Initially, when the DEA set up CSOS, they meant it to substitute for the paper 222 form. But what most registrants do is print out an electronic version of the 222 form, and use it to make physical notations, just as they would on a paper form. This isn’t legitimate: the DEA regulations are clear that the information must be electronically linked, said Mr. Caverly.
“I don’t think the CSOS software is particularly user-friendly,” he said. “That’s why they pick the paper copy in lieu of electronically linking─but they’re supposed to stay within the CSOS software.”
So what should OTPs do if they have problems electronically documenting received methadone? “The best thing is to contact the supplier,” said Mr. Caverly. “Sometimes the supplier of the methadone also supplies the software link.” For example, a pharmaceutical company that supplies methadone and sets up the OTP with the CSOS software could also “walk the OTP through” the linkage process.
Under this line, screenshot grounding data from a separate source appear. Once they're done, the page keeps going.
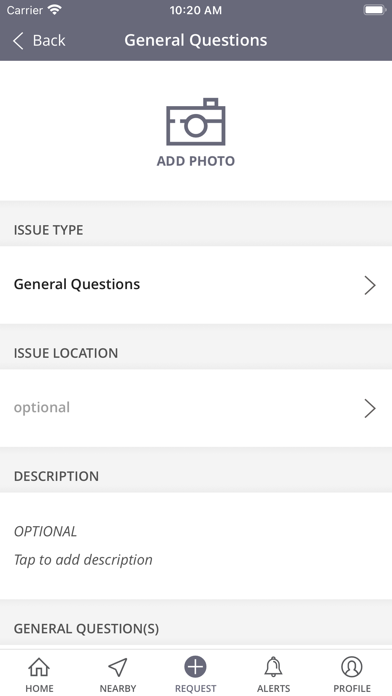This screenshot has width=392, height=696.
Task: Open the General Questions issue type row
Action: (x=196, y=285)
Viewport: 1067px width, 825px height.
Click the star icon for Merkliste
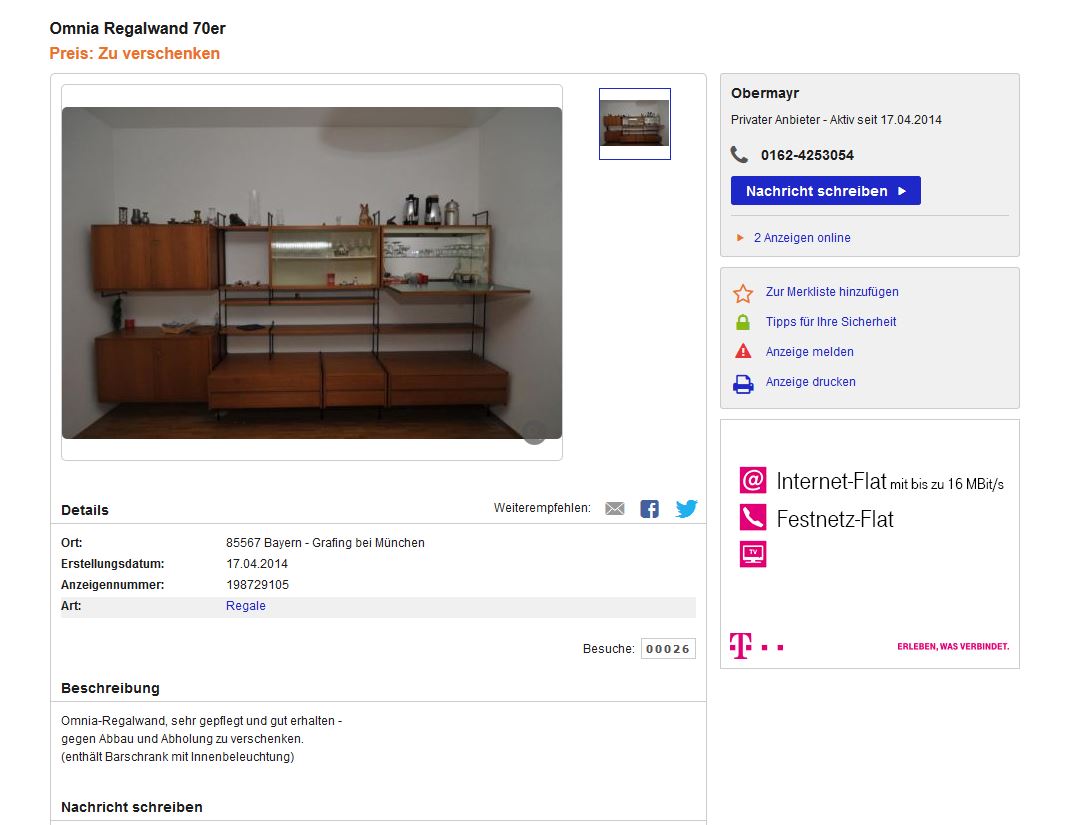(742, 293)
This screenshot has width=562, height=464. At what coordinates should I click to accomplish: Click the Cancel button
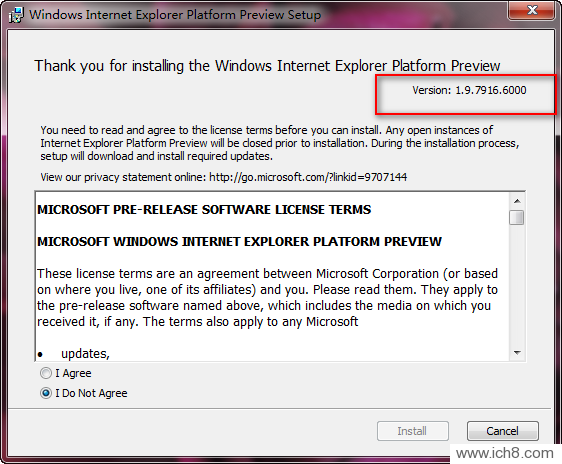click(503, 431)
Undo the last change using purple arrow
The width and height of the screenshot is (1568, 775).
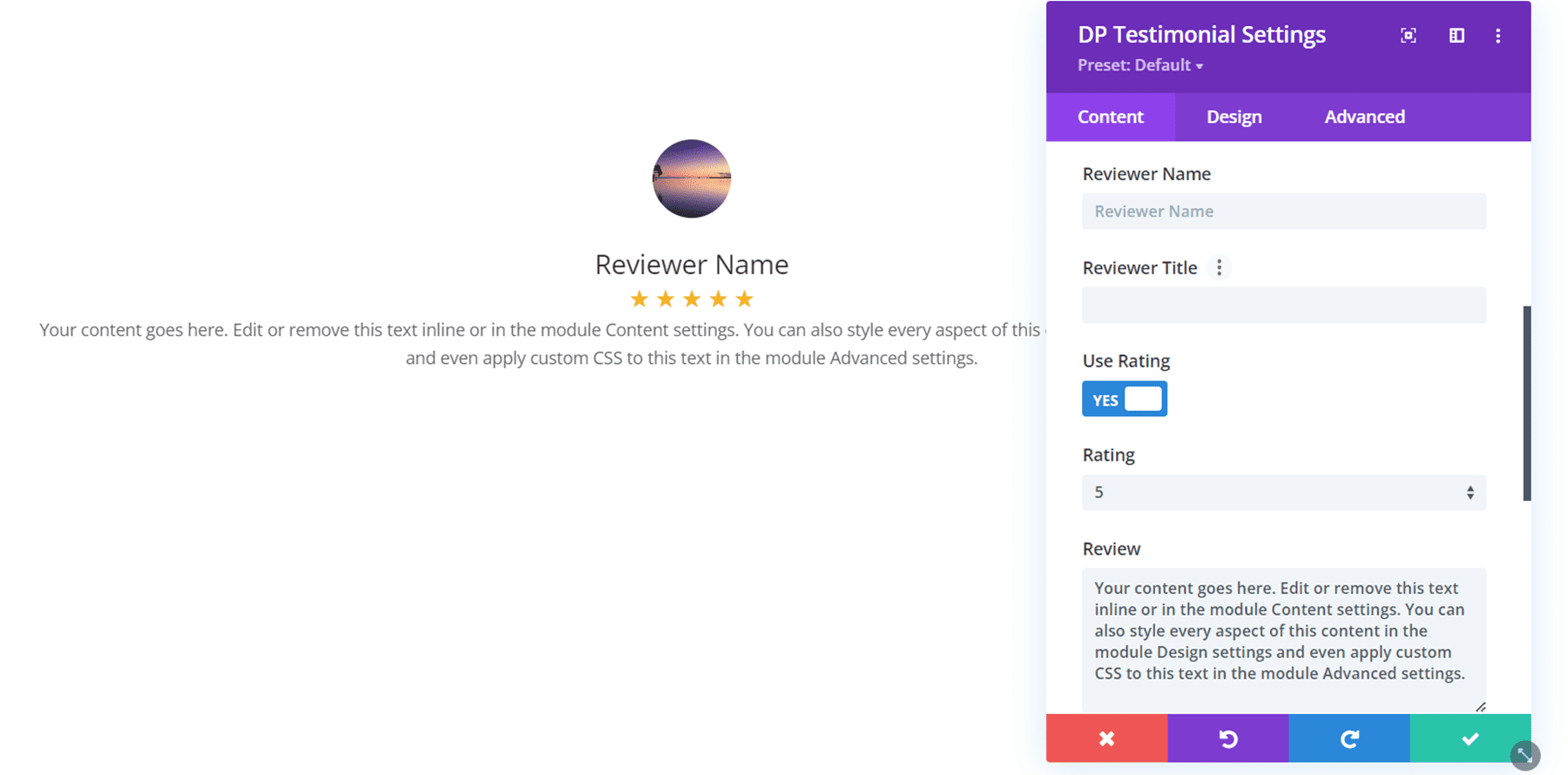[x=1227, y=738]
Many providers are having problems with the CSOS linkage. “It is so very common,” Mr. Caverly said. “I was at a client this past week and they weren’t electronically linking their receipts with orders . . .”
The problem is endemic in health care─everyone is familiar with paper. But OTPs have to decide on one or the other─the paper 222 or the online CSOS. With pharmaceutical companies using the CSOS, providers need to use it too and make sure their receipts are electronically linked with the originating orders. Technically, not doing so is a recordkeeping violation, said Mr. Caverly. However, he cannot recall a single time when the DEA cited a registrant for this kind of violation.
One last comment on inspections: if the inspectors come during dosing, they are less likely to get the appropriate individuals to spend time with them, said Mr. Caverly. “In my experience as an investigator, I would try to wait until after dosing hours,” he said. “I would try to minimize the disruption to the OTP.”
Cegedim is a technology information and services company, working with pharmaceutical and medical device companies internationally, focusing on the commercial process. In 2005 Cegedim acquired BuzzeoPDMA, which focuses on compliance with the DEA and Food and Drug Administration (FDA). Mr. Caverly is a member of the BuzzeoPDMA team, which consults to providers within the supply chain of controlled substances.